Studio album by Threshold
- Released: 20 March 2001
- Recorded: 2000
- Genre: Progressive metal
- Length: 55:58
- Label: InsideOut Music
- Producer: Karl Groom; Richard West;

Threshold chronology
| Clone (1998) | Hypothetical (2001) | Critical Mass (2002) |

= Hypothetical (album) =

Hypothetical is the fifth studio album by British progressive metal band Threshold.
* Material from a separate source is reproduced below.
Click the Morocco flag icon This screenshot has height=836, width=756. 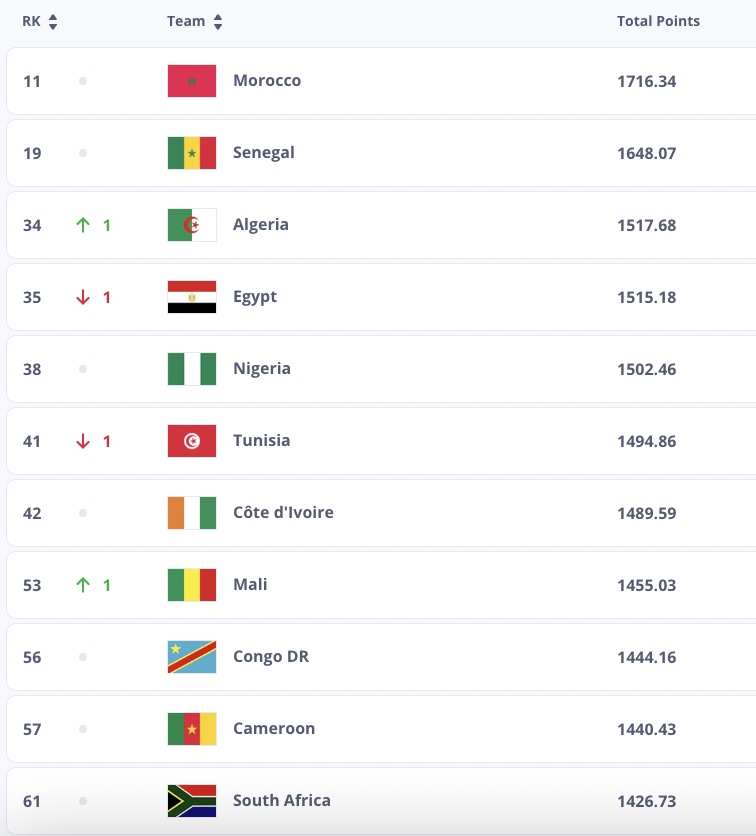[x=192, y=81]

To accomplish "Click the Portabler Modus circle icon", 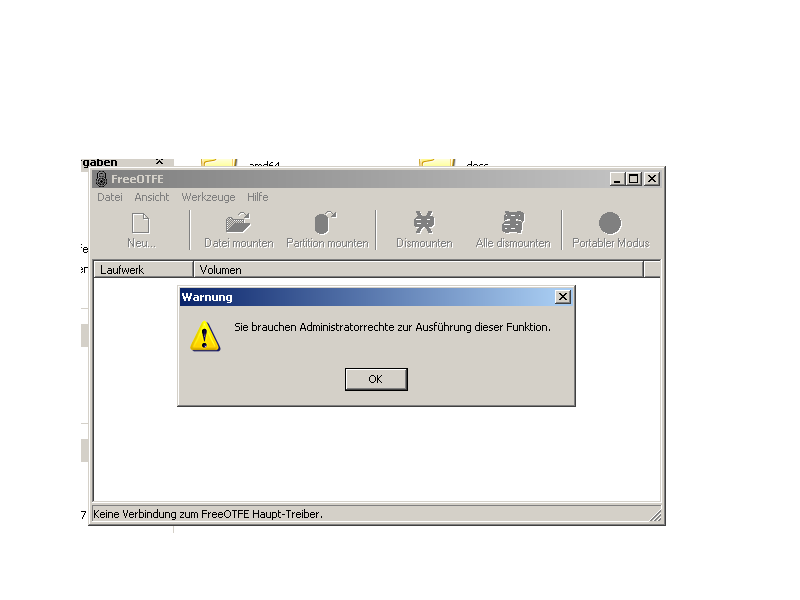I will coord(610,223).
The album was released on 20 March 2001. This is the first album to feature current drummer Johanne James, who had previously played with the band on tour.

Professional ratings
Review scores
| Source | Rating |
| AllMusic |  |

== Track listing ==

| No. | Title | Writer(s) | Length |
|---|---|---|---|
| 1. | "Light and Space" | West | 5:58 |
| 2. | "Turn On Tune In" | Groom, Jeary | 6:12 |
| 3. | "The Ravages of Time" | Groom, Jeary | 10:17 |
| 4. | "Sheltering Sky" | West | 5:35 |
| 5. | "Oceanbound" | West | 6:42 |
| 6. | "Long Way Home" | West, Midson | 6:00 |
| 7. | "Keep My Head" | West | 4:01 |
| 8. | "Narcissus" | Groom, Jeary | 11:13 |
| Total length: |  |  | 55:58 |

Limited Edition Bonus Track
| No. | Title | Writer(s) | Length |
|---|---|---|---|
| 9. | "Life Flow (Acoustic Version)" | Groom, Jeary | 3:28 |
| Total length: |  |  | 59:26 |

== Personnel ==
- Karl Groom – guitar
- Johanne James – drums
- Jon Jeary – bass
- Andrew "Mac" McDermott – vocals
- Nick Midson – guitar
- Richard West – keyboards
- Holger Haubold - backing vocals on "Narcissus"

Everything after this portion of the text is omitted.